* Text shown

————

This guide assumes Powershell 7+ (
-Parallelis a 7-only feature). All numbers below come from a single workstation; your absolute times will differ but the ratios are stable.
Sequel to the .NET vs cmdlets post. Same lesson at a different layer: parallelism in Powershell is powerful and easy to use wrong. The default reflex of "wrap it in ForEach-Object -Parallel" is sometimes 10× faster, sometimes 10× slower. This post measures both.
The Three Options
| Tool | Powershell version | Per-iteration cost | Best for |
|---|---|---|---|
ForEach-Object -Parallel |
7+ | High | I/O-bound work, dozens to a few thousand items |
Start-ThreadJob |
6+ (module 7+) | Medium | Long-running independent jobs you'll await later |
Raw RunspacePool |
5.1+ | Low | Hot loops, tens of thousands of items |
Benchmark Harness
Reused from the .NET-vs-cmdlets post:
function Measure-It
{
param([scriptblock]$Action, [int]$Iterations = 5)
for ($i = 0; $i -lt 2; $i++) { & $Action | Out-Null } # warmup
$times = for ($i = 0; $i -lt $Iterations; $i++) {
(Measure-Command { & $Action }).TotalMilliseconds
}
[pscustomobject]@{
Min = ($times | Measure-Object -Minimum).Minimum
Median = ($times | Sort-Object)[[int]($times.Count / 2)]
Max = ($times | Measure-Object -Maximum).Maximum
}
}
Workload 1: Cheap CPU Work × 10,000
Compute SHA256 of a small string per iteration.
$items = 1..10000
# Sequential
Measure-It { $items | ForEach-Object {
[System.Security.Cryptography.SHA256]::HashData([Text.Encoding]::UTF8.GetBytes("item-$_"))
} }
# ForEach-Object -Parallel (default ThrottleLimit 5)
Measure-It { $items | ForEach-Object -Parallel {
[System.Security.Cryptography.SHA256]::HashData([Text.Encoding]::UTF8.GetBytes("item-$_"))

————

* Information provided

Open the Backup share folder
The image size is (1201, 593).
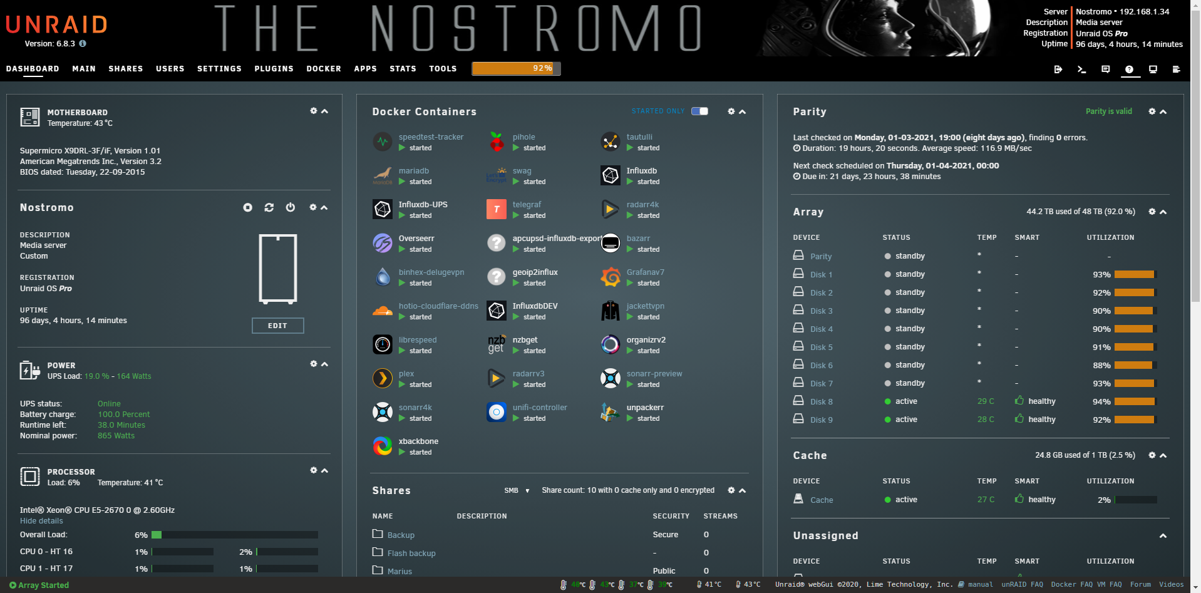pos(401,535)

————

* What you will do
a – Using the parallelism post, decide whether each statement agrees with it. Answer yes or no for each, and quote the words that settle it.
(i) Raw RunspacePool works from PowerShell 5.1 onward and suits hot loops.
(ii) The benchmark harness runs the action three times as a warmup before timing it.
(iii) Workload 1 computes a SHA256 hash of a small string in each iteration.
b – Translate this sentence from the parallelism post into Spanish: "All numbers below come from a single workstation; your absolute times will differ but the ratios are stable."
c – Write out the parallelism post from "The Three Options" to "[int]$Iterations = 5)".

* Task-by-task solutions
a –
(i) Yes: "5.1+ | Low | Hot loops, tens of thousands of items"
(ii) No: "for ($i = 0; $i -lt 2; $i++) { & $Action | Out-Null } # warmup"
(iii) Yes: "Compute SHA256 of a small string per iteration."

b – Todas las cifras que aparecen a continuación provienen de una sola estación de trabajo; sus tiempos absolutos serán distintos, pero las proporciones se mantienen estables.

c –
The Three Options
| Tool | Powershell version | Per-iteration cost | Best for |
|---|---|---|---|
ForEach-Object -Parallel |
7+ | High | I/O-bound work, dozens to a few thousand items |
Start-ThreadJob |
6+ (module 7+) | Medium | Long-running independent jobs you'll await later |
Raw RunspacePool |
5.1+ | Low | Hot loops, tens of thousands of items |
Benchmark Harness
Reused from the .NET-vs-cmdlets post:
function Measure-It
{
param([scriptblock]$Action, [int]$Iterations = 5)